1. An inertia tooth flywheel generating set which characterized in that: the device comprises a tooth flywheel inertia generator (2), wherein the input end of the tooth flywheel inertia generator (2) is connected with an engine (1), the output end of the tooth flywheel inertia generator (2) is connected with a generator (3), and the power transmission end of the generator (3) is connected with a rectification controller (4);

the tooth flywheel inertia generator (2) comprises a shell (201), an input shaft (202) and an output shaft (208) are rotatably arranged on two sides of the shell (201), the input shaft (202) is connected with the engine (1), the output shaft (208) is connected with the generator (3), the inner end of the input shaft (202) is connected with an input gear (203), the inner end of the output shaft (208) is connected with an output gear (207), an input inertia tooth flywheel (204) and an output inertia tooth flywheel (206) are rotatably arranged in the shell (201), the input inertia tooth flywheel (204) is meshed with the input gear (203), the output inertia tooth flywheel (206) is meshed with the output gear (207), the output inertia tooth flywheel (206) is coaxially connected with a transition gear (205), the transition gear (205) is meshed with the input inertia tooth flywheel (204).

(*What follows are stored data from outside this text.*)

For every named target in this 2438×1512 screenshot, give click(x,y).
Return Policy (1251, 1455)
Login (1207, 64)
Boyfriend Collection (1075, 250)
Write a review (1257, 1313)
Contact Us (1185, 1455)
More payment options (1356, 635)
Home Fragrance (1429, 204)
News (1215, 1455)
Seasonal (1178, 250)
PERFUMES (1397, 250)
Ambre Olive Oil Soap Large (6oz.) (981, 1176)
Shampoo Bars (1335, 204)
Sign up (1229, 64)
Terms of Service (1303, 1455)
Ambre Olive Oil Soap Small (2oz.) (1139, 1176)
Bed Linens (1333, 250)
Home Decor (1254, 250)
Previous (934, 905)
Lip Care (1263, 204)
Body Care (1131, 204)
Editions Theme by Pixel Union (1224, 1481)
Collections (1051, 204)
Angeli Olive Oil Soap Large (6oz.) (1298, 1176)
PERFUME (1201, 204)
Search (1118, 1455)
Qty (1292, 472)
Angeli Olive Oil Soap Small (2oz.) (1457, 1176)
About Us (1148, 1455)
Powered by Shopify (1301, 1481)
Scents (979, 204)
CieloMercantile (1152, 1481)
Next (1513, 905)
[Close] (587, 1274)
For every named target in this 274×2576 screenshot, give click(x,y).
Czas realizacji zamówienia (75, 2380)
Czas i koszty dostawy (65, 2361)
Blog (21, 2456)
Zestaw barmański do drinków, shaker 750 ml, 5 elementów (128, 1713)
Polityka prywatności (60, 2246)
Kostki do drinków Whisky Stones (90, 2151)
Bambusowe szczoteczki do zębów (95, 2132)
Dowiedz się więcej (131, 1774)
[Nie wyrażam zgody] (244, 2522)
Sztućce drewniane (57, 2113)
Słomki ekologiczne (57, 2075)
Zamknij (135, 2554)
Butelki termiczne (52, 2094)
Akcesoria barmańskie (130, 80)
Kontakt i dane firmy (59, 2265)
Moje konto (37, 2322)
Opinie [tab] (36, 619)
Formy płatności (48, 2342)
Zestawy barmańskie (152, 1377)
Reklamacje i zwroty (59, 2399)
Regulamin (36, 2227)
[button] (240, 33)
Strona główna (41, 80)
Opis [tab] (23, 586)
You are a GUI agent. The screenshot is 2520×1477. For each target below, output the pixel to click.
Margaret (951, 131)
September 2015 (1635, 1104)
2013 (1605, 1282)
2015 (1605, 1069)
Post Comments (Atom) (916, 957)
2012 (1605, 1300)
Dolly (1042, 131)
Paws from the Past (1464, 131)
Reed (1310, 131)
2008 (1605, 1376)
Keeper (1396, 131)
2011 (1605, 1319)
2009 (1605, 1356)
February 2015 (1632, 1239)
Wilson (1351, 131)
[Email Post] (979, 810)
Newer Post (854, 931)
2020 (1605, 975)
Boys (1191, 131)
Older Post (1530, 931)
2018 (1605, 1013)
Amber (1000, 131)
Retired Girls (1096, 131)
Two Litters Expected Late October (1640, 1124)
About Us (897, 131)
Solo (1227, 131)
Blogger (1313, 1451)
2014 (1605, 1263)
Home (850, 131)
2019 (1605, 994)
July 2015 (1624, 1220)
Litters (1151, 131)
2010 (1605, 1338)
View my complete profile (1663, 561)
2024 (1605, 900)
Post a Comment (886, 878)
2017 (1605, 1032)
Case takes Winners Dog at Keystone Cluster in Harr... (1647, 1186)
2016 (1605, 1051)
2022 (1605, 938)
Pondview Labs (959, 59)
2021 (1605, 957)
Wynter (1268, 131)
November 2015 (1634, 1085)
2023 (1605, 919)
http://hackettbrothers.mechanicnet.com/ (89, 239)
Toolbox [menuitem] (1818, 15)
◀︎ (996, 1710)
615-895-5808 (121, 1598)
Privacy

2. The inertial tooth flywheel generator set of claim 1 wherein: the input inertia tooth flywheel (204) and the output inertia tooth flywheel (206) are identical in structure, the input inertia tooth flywheel (204) comprises a tooth flywheel body (2041), and a balancing weight (2042) is formed inside the tooth flywheel body (2041).

3. The inertial tooth flywheel generator set of claim 2 wherein: the input inertia tooth flywheels (204) are three in number and are evenly distributed on the circumference.

4. An inertial tooth flywheel generator set according to claim 3 wherein: the output inertia tooth flywheels (206) are three in number and are evenly distributed on the circumference.

5. The inertial tooth flywheel generator set of claim 4 wherein: the input gear (203), the input inertia tooth flywheel (204), the transition gear (205), the output inertia tooth flywheel (206), and the output gear (207) are all helical gears.

6. The inertial tooth flywheel generator set of claim 1 wherein: the generator (3) is a coreless permanent magnet generator.

7. The inertial tooth flywheel generator set of claim 1 wherein: and the power transmission end of the rectification controller (4) is connected with a capacitor (5).